From THE DIVINE COMMODITY by SKYE JETHANI: ..an increasing number of young people – as many as 250,000 new ones every day – use [social networking sites] to mediate nearly all of their personal interactions. But rather than encouraging healthy relationships with real people, these sites foster pseudo-relationships through shallow identities. Beyond demographic details like a person’s age, gender, religion, or sexual orientation, a user’s Facebook page reveals identity primarily through their consumer preferences: favorite music, favorite books, and favorite TV shows. Combined with photos and other carefully, or carelessly, selected materials, we are invited to present a “profile” to others that amounts to a digital facade. And by “friending” someone on the site we aren’t actually committing to a relationship, but simply allowing them a closer look at our phantom consumer identity.
The appeal of social networking sites is the ability to simultaneously have hundreds of “friends” without actually risking the emotional investment of a real human relationship. As a result, relying on these sites for the bulk of one’s relationships may exacerbate the aching loneliness we feel in our souls. (Book tour begins tomorrow, April 16th)

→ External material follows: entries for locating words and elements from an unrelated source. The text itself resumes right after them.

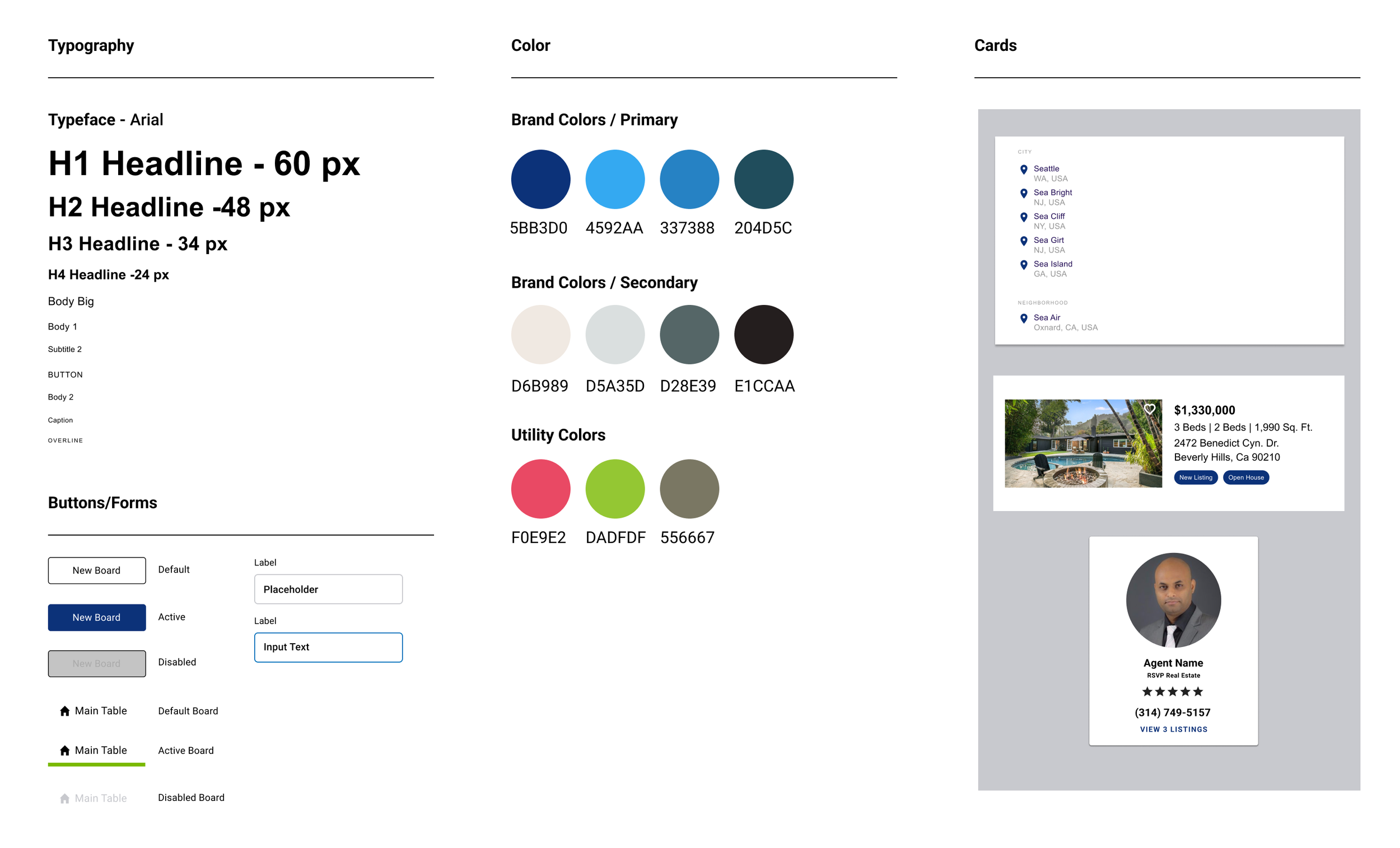Click the pin icon beside Sea Bright

pyautogui.click(x=1023, y=193)
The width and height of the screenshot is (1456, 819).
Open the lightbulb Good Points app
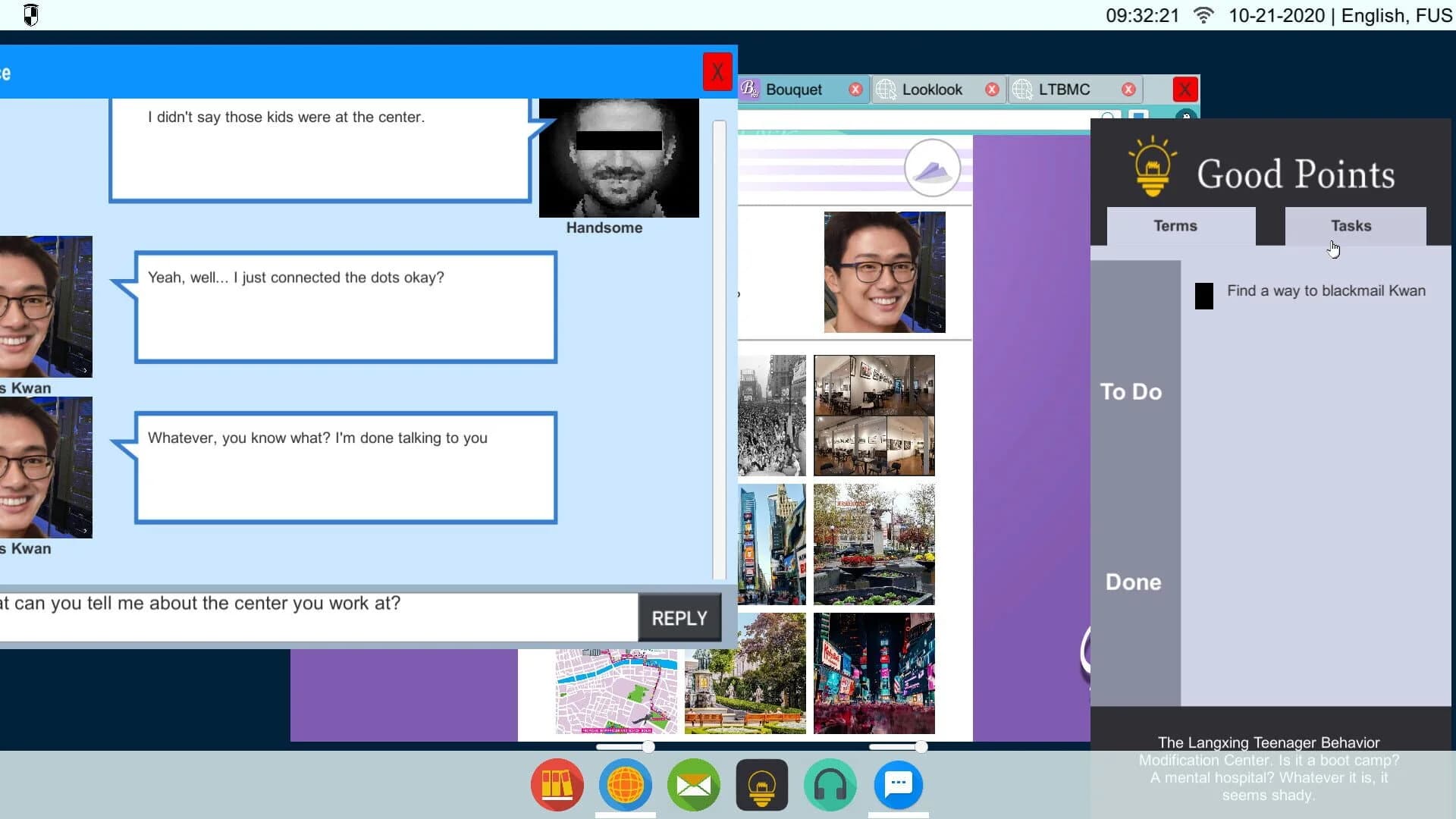pyautogui.click(x=761, y=785)
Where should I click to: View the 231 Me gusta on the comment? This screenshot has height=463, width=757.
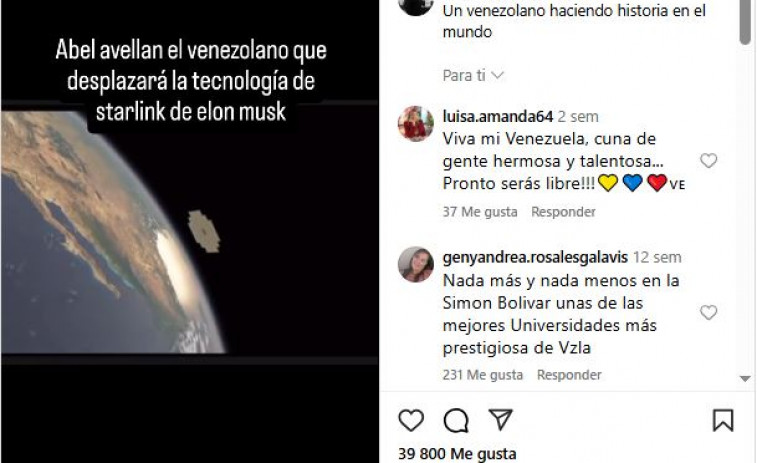pyautogui.click(x=483, y=375)
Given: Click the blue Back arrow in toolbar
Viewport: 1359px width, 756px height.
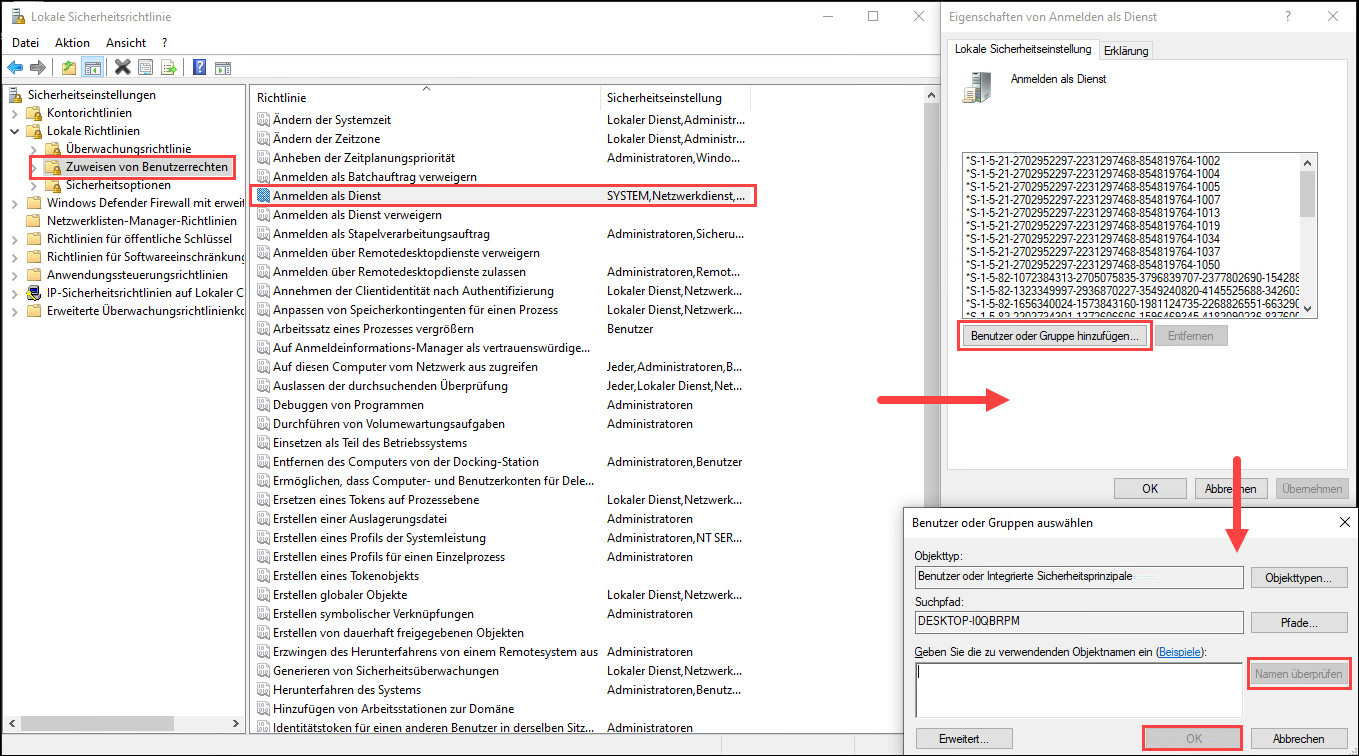Looking at the screenshot, I should tap(15, 68).
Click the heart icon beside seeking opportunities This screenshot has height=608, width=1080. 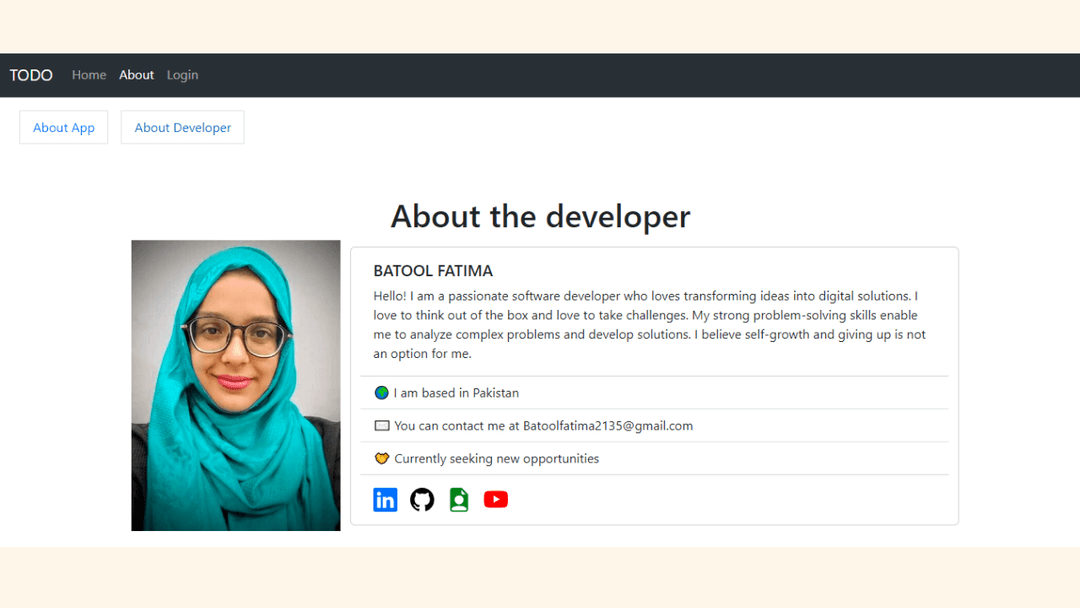[382, 459]
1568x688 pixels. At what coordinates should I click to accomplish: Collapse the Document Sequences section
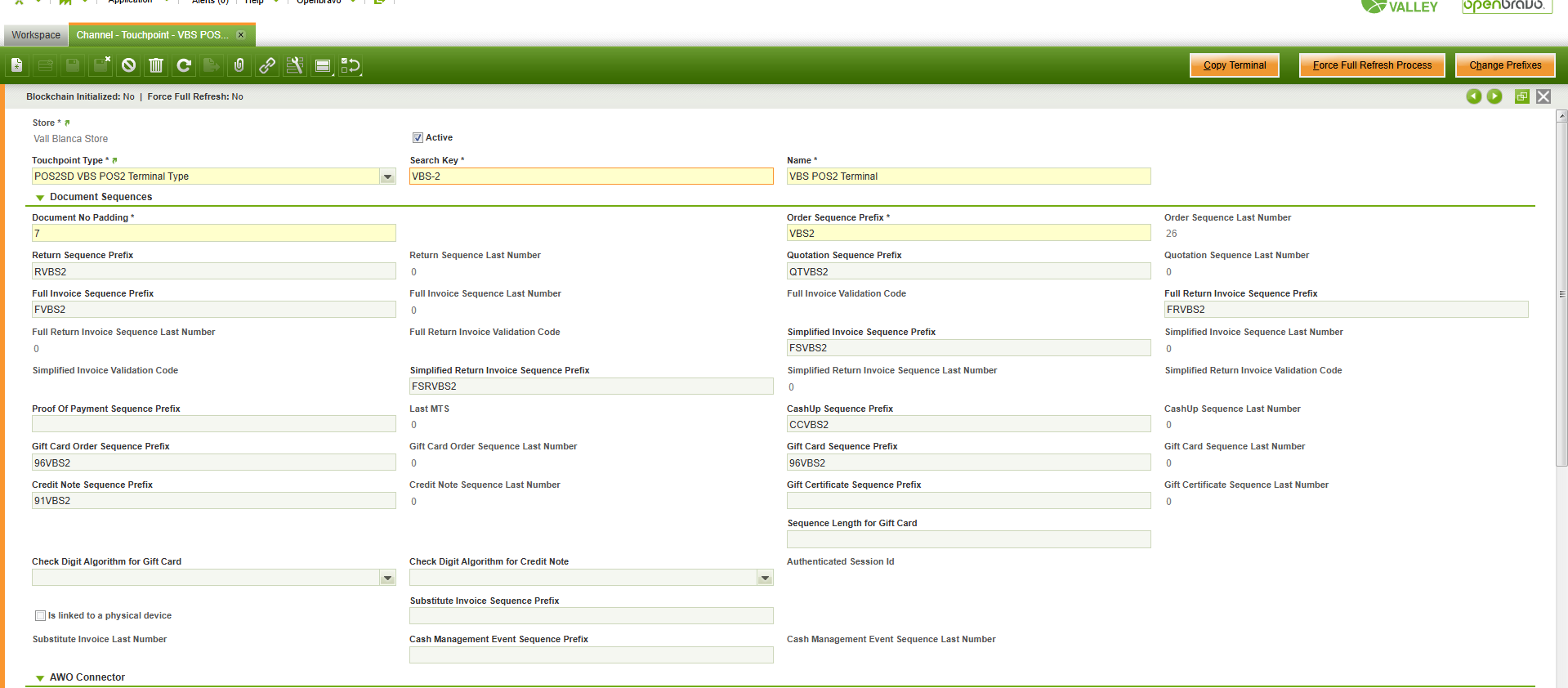point(40,198)
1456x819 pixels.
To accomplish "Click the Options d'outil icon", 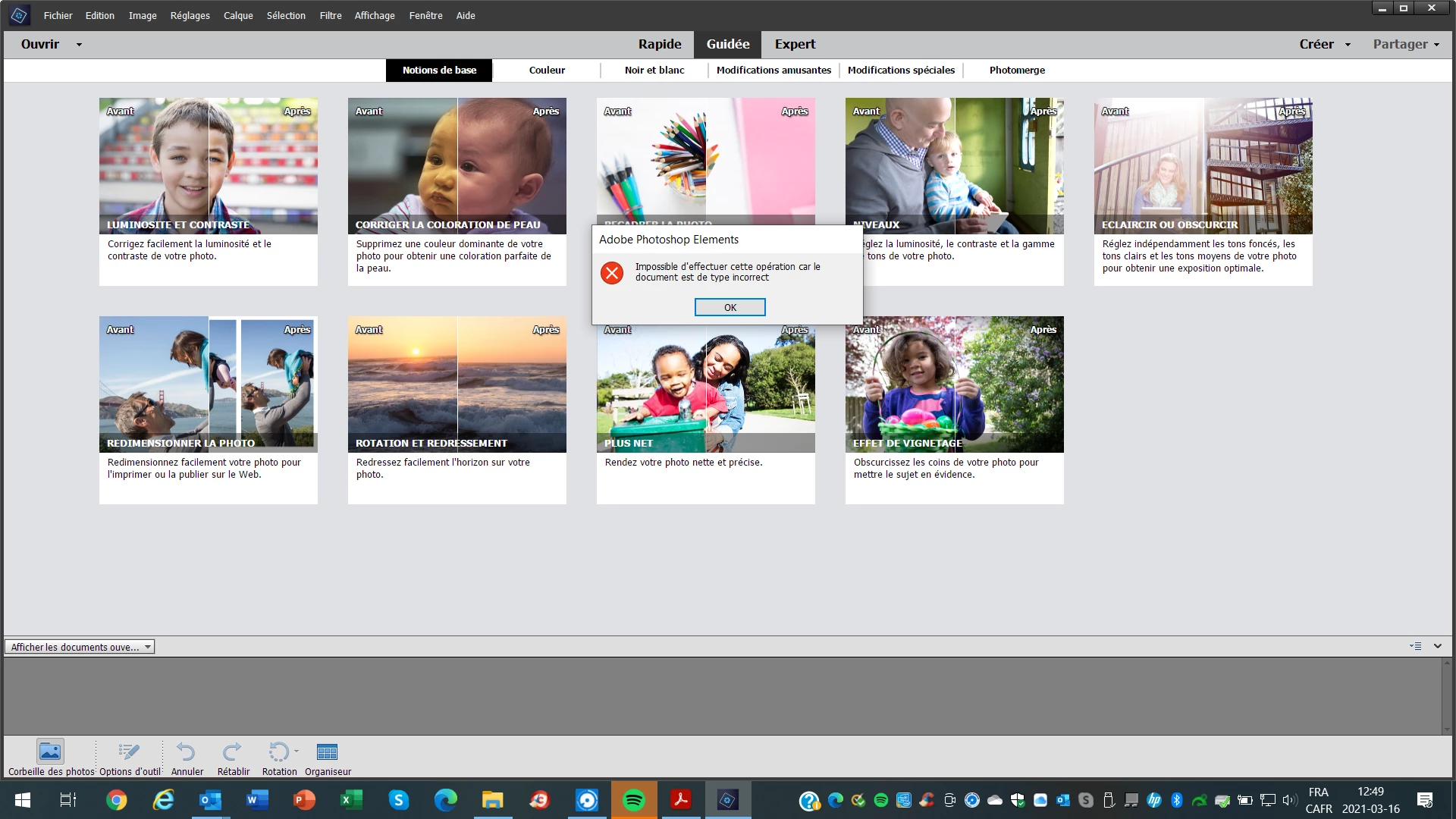I will point(129,752).
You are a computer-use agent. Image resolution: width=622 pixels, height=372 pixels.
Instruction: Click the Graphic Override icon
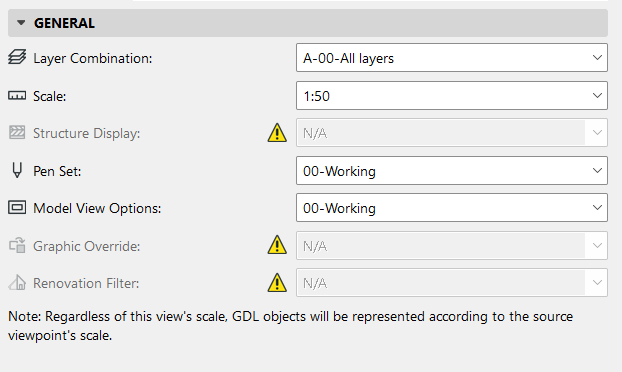click(x=17, y=245)
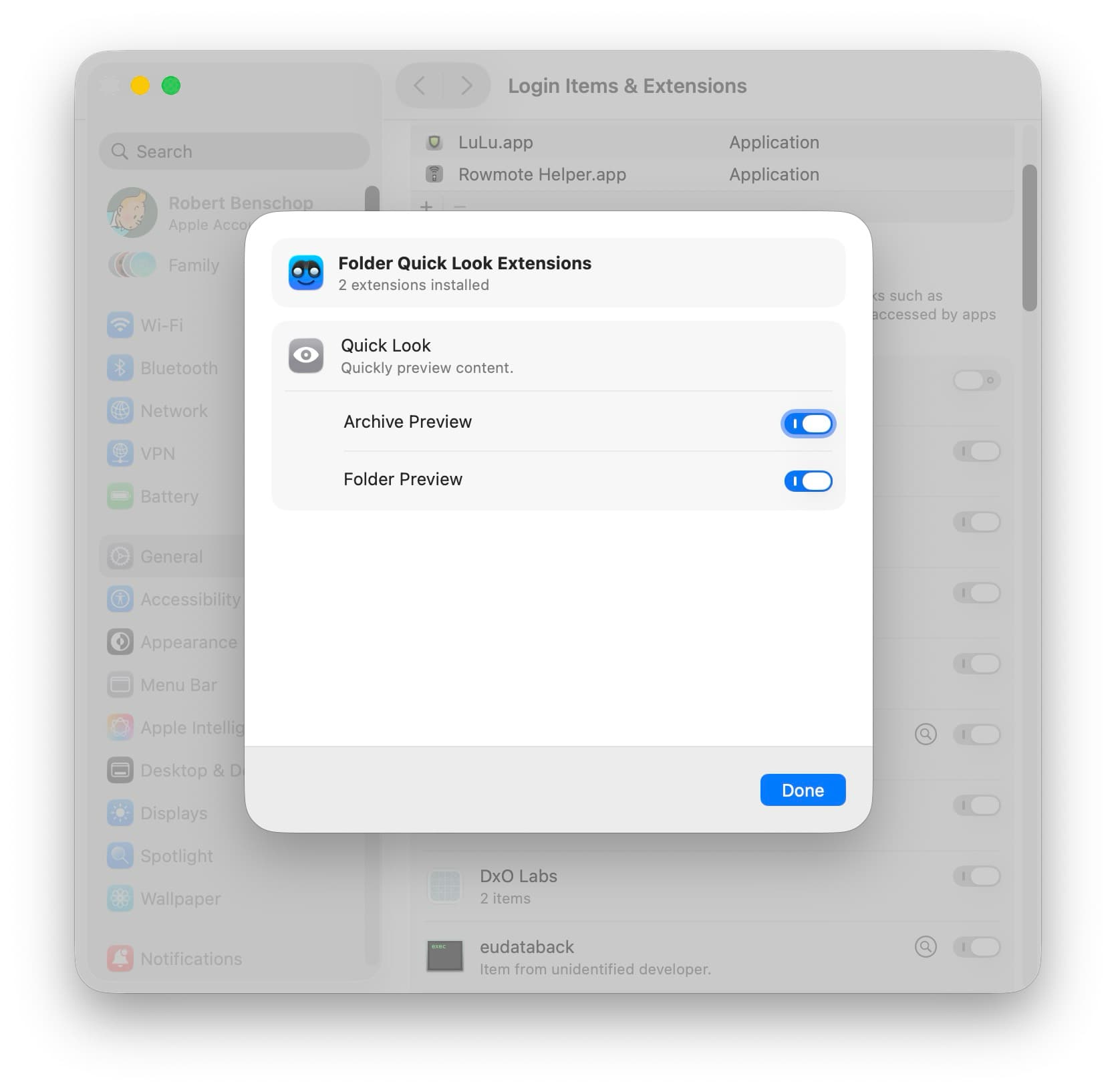This screenshot has width=1116, height=1092.
Task: Click the eudataback exec file icon
Action: click(445, 956)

From CHRIS HUGHES, co-founder of Facebook and co-creator of MyBarakObama.com, reported in FAST COMPANY March 2009: I don’t really know what ‘community’ means. And I never use that word…I just never think of myself as being in the business of building an online community.
It doesn’t matter if it’s a company or a campaign; you build around commonality. If it’s real people and real communities, then it’s valuable. Otherwise it’s just playing around online.